Em "Jumping Jack Flash", a oitava faixa e a se constituir de mais um clássico dos Rolling Stones, se trata de uma versão mais acelerada de nossa parte, mais a ver com a versão do Johnny Winter do que a dos próprios Rolling Stones e nesses termos, a Verônica se solta de uma forma impressionante.
Nessa ocasião, ela mesmo sem nenhuma instrução sobre técnica vocal, tampouco sobre teoria musical, não se furtava a improvisar de uma forma intuitiva e absurda, ao fazer uma escalada vocal em termos de sobreposição, como se tivesse sido um arranjo bem concatenado, mas na verdade, foi fruto de sua intuição e demonstrou assim que o seu potencial nato era imenso.
A guitarra do Rubens aparece um pouco mais e é muito bom o seu solo, cheio de elementos vindos do Blues.

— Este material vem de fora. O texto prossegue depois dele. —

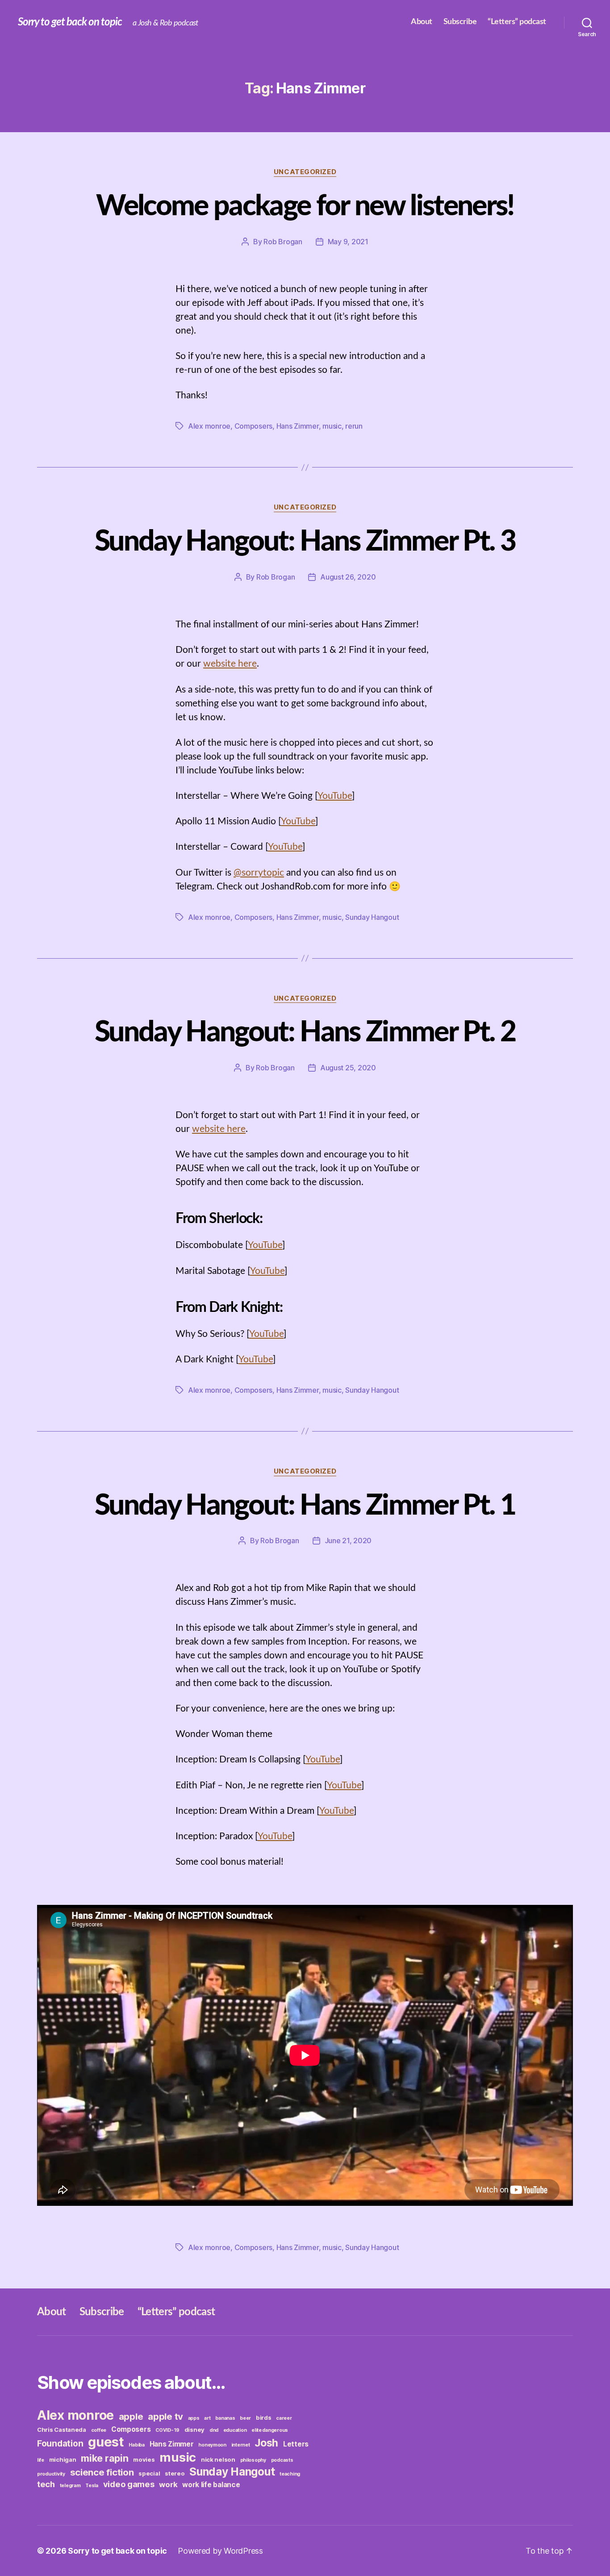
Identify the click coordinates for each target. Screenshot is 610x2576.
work (168, 2484)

E alguns momentos mais amenos, dá para se ouvir um pouco a performance do Zé Luiz, ainda que limitada a uma maçaroca, sem a possibilidade de distinção entre as peças de seu kit de bateria e não haveria de ser diferente mediante um único microfone em posição "overall" para captar tudo, de uma forma indistinta e a "brigar" com os demais instrumentos e vozes.
A seguir, vem mais uma canção que gostávamos de tocar, pois exigia demais de todos pela energia esfuziante de sua natureza: "Now I'm Here" do Queen e claro, a Verônica escandaliza a soltar a voz. A chamada dela, a capella para dar a deixa para a volta do instrumental a finalizar a canção, impressiona ao mostrar a sua voz rasgada, selvagem, absolutamente adorável pela espontaneidade e força na emissão. Que cantora nós tivemos! E aqui, Rubens e Zé Luiz são melhor ouvidos. A evolução de um fraseado feito nos tambores, mostra o quanto Zé Luiz já era muito técnico e a nossa banda mal estava a iniciar os seus trabalhos nessa ocasião.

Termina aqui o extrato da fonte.